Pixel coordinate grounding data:
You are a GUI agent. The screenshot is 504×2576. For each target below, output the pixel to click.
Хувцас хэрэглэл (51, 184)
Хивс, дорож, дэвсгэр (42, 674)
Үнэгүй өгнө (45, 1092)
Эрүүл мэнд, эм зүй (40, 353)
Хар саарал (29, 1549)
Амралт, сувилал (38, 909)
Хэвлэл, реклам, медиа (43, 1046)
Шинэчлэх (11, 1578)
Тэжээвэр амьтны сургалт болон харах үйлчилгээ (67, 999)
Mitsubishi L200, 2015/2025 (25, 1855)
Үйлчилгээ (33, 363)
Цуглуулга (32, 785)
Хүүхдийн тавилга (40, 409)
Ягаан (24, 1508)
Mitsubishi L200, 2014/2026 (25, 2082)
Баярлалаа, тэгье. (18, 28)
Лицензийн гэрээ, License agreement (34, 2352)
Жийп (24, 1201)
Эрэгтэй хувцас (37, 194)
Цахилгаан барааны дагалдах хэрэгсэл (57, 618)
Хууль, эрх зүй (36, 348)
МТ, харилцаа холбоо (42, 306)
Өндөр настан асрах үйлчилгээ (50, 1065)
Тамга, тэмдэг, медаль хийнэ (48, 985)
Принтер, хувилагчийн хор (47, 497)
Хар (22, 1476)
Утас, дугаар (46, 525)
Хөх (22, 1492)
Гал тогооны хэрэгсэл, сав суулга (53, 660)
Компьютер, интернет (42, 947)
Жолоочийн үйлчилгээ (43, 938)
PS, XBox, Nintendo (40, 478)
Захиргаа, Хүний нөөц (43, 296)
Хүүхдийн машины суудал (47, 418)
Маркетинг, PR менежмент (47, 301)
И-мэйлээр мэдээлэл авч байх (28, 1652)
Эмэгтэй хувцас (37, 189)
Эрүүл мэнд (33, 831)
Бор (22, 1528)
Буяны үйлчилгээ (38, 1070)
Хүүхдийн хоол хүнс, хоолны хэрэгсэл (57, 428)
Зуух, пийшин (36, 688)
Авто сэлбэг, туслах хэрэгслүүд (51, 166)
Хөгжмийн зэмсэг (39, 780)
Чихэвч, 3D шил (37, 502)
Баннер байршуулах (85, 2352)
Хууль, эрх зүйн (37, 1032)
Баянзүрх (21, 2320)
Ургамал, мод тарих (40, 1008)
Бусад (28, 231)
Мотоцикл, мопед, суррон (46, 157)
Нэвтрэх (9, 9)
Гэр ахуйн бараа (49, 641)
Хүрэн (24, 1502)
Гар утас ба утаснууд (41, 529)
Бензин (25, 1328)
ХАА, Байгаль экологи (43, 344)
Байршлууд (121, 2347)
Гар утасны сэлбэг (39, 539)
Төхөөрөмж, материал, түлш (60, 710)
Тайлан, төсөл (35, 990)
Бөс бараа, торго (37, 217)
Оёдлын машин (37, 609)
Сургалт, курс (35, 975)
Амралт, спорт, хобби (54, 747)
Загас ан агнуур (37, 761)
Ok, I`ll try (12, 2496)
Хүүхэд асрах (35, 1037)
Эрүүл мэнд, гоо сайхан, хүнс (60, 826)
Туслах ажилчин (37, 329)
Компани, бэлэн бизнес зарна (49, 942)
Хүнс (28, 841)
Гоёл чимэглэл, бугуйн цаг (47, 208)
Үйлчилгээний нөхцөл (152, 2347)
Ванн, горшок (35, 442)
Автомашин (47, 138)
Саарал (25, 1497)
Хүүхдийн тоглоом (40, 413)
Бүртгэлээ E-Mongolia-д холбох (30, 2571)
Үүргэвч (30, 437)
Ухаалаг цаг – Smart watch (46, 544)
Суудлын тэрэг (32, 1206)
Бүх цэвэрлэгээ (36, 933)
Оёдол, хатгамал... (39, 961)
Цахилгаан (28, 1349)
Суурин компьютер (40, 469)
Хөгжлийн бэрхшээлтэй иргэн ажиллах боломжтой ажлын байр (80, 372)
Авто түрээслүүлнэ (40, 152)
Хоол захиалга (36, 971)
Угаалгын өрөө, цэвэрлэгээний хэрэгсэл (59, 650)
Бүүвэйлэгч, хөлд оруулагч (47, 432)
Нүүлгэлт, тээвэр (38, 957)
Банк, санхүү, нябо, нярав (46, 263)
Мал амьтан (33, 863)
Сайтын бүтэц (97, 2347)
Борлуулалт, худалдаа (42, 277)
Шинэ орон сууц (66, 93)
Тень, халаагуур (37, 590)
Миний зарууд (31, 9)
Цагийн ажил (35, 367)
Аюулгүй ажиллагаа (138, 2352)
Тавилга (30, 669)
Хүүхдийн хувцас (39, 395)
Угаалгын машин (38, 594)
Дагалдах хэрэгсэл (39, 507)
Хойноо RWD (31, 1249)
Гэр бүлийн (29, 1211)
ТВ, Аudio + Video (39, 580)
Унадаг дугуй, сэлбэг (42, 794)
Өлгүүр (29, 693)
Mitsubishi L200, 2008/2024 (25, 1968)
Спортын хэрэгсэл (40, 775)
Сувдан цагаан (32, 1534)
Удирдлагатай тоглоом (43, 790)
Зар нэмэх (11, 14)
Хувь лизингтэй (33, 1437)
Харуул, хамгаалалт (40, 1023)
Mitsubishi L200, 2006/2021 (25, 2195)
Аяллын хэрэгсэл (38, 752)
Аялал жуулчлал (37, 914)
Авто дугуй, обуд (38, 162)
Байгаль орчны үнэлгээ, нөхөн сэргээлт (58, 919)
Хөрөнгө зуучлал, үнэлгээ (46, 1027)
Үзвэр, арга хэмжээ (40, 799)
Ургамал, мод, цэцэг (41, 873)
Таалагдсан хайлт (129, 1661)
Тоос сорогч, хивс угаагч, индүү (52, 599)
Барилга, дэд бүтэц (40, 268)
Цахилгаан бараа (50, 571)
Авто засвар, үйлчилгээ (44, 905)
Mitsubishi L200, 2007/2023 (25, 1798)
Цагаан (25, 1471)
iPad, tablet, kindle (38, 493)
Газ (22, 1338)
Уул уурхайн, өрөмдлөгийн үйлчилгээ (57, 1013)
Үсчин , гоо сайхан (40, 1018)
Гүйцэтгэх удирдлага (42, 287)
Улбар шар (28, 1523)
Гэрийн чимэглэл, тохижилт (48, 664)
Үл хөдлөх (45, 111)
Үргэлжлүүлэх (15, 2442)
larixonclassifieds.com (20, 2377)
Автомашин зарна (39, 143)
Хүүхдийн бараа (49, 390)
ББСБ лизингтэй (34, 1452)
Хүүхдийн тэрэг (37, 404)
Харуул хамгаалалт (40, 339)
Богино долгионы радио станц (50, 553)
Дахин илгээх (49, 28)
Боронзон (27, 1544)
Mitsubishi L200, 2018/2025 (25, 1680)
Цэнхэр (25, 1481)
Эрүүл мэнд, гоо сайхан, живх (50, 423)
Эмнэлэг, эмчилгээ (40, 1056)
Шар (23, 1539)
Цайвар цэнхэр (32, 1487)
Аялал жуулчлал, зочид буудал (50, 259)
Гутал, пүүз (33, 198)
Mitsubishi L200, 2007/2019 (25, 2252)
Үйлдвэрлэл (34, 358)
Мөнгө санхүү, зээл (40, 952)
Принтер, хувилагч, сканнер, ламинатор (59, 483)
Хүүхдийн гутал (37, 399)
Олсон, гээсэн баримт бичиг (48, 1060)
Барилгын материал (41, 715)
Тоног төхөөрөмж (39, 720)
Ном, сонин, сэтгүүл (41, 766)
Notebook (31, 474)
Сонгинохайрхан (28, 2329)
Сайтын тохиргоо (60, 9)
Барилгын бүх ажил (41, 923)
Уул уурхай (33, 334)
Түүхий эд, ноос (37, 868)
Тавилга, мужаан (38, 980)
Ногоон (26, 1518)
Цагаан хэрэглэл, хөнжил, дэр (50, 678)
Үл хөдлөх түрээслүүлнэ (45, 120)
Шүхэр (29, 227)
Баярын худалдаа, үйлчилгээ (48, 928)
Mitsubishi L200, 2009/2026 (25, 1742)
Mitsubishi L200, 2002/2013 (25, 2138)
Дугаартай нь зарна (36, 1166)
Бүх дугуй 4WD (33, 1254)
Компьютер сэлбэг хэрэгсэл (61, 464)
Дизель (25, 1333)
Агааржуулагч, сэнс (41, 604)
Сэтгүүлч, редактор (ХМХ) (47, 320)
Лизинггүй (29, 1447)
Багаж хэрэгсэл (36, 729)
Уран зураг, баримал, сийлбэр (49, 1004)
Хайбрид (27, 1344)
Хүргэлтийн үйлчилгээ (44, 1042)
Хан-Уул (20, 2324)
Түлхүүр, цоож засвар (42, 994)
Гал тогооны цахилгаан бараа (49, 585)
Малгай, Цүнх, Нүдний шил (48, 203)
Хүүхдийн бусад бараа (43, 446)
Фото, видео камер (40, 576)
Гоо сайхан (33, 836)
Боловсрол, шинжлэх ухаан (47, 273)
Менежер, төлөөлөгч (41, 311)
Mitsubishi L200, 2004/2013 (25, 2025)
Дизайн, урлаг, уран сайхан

WHAT YOU ARE ASKED TO DO: I'd like the lines above from the one with "Дизель (25, 1333)" up to and including the one with "Боловсрол, шинжлэх ухаан (47, 273)" copied exactly, with no other lines.

ANSWER SECTION:
Дизель (25, 1333)
Агааржуулагч, сэнс (41, 604)
Сэтгүүлч, редактор (ХМХ) (47, 320)
Лизинггүй (29, 1447)
Багаж хэрэгсэл (36, 729)
Уран зураг, баримал, сийлбэр (49, 1004)
Хайбрид (27, 1344)
Хүргэлтийн үйлчилгээ (44, 1042)
Хан-Уул (20, 2324)
Түлхүүр, цоож засвар (42, 994)
Гал тогооны цахилгаан бараа (49, 585)
Малгай, Цүнх, Нүдний шил (48, 203)
Хүүхдийн бусад бараа (43, 446)
Фото, видео камер (40, 576)
Гоо сайхан (33, 836)
Боловсрол, шинжлэх ухаан (47, 273)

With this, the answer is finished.